Il convent de souligner qu'était ici en cause la recevabilité du recours exercé, non par une personne physique mais une personne morale. Le Conseil d'Etat juge que le recours exercé par cette personne morale ne peut être recevable au motif qu'elle agit en qualité de concurrente de celle qui est bénéficiaire de l'autorisation attaquée. Le recours contre l'autorisation ICPE ne peut donc servir à régler un problème concurrentiel. L'objet de la police des ICPE est distinct de celui du droit de la concurrence.

En réalité, la société requérante doit démontrer que inconvénients ou les dangers que le fonctionnement de l'installation classée présente pour les intérêts visés à l'article L. 511-1 sont de nature à affecter par eux-mêmes ses propres conditions d'exploitation. Elle doit donc rapporter la preuve, d'une part de l'atteinte aux intérêts visés à l'article L.511-1 du code de l'environnement, d'autre part de la perturbation de sa propre activité. 

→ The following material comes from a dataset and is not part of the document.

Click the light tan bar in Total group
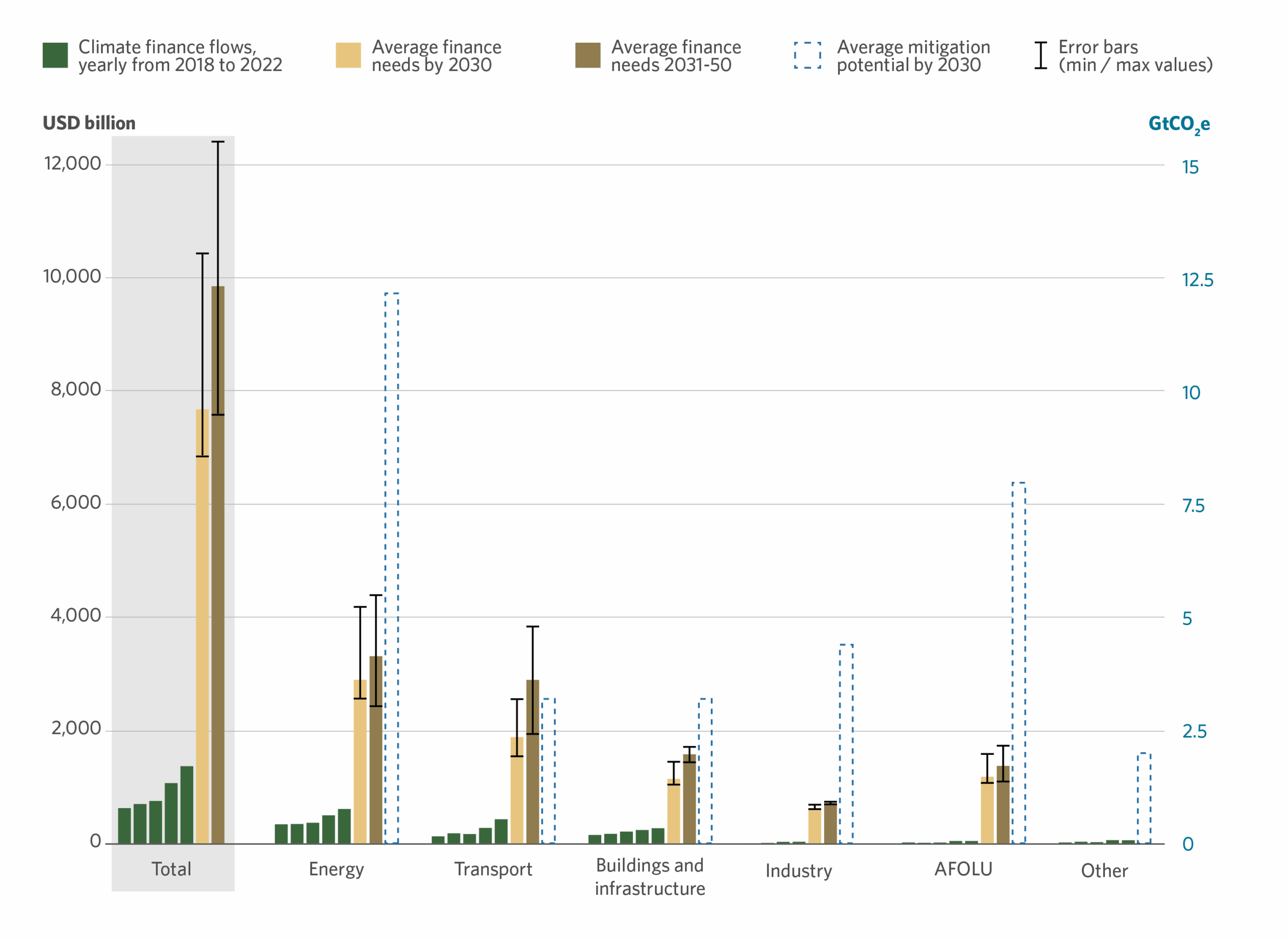Viewport: 1288px width, 940px height. [x=202, y=626]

Cette preuve sera parfois délicate à rapporter. Lorsque le requérant exerce la même activité que  le bénéficiaire de l'autorisation litigieuse, il sera peu aisé d'écrire dans un recours que ladite activité présenter des dangers ou inconvénients pour les intérêts ou inconvénients visés à l'article L.511-1 du code de l'environnement : protection de l'environnement et la santé publique.

Certes le pouvoir réglementaire puis le Juge oeuvrent ainsi à prévenir les recours dont l'objet est étranger au code de l'environnement. Pour autant cette solution présente elle-même des inconvénients.

En effet, le concurrent qui ne pourra plus agir directement - parfois même avec de bonnes raisons - contre l'autorisation d'exploiter ICPE - pourra tenter de le faire, non plus directement mais par personne interposée. Il est un secret de polichinelle que certaines entreprises attaquent ainsi les projets de concurrents en encourageant ou en proposant à des personnes privées, dont l'intérêt à agir est certain, de le faire, parfois à leur place.

Cette solution qui consiste à évaluer plus sévèrement l'intérêt à agir de l'auteur du recours contre une autorisation d'exploiter ICPE ne dispense donc pas d'une réflexion plus globale sur les conditions d'accès au Juge.

Le rapport de la mission confiée à Daniel Labetoulle par la Ministre de l'Egalité des territoires et du Logement devrait y contribuer.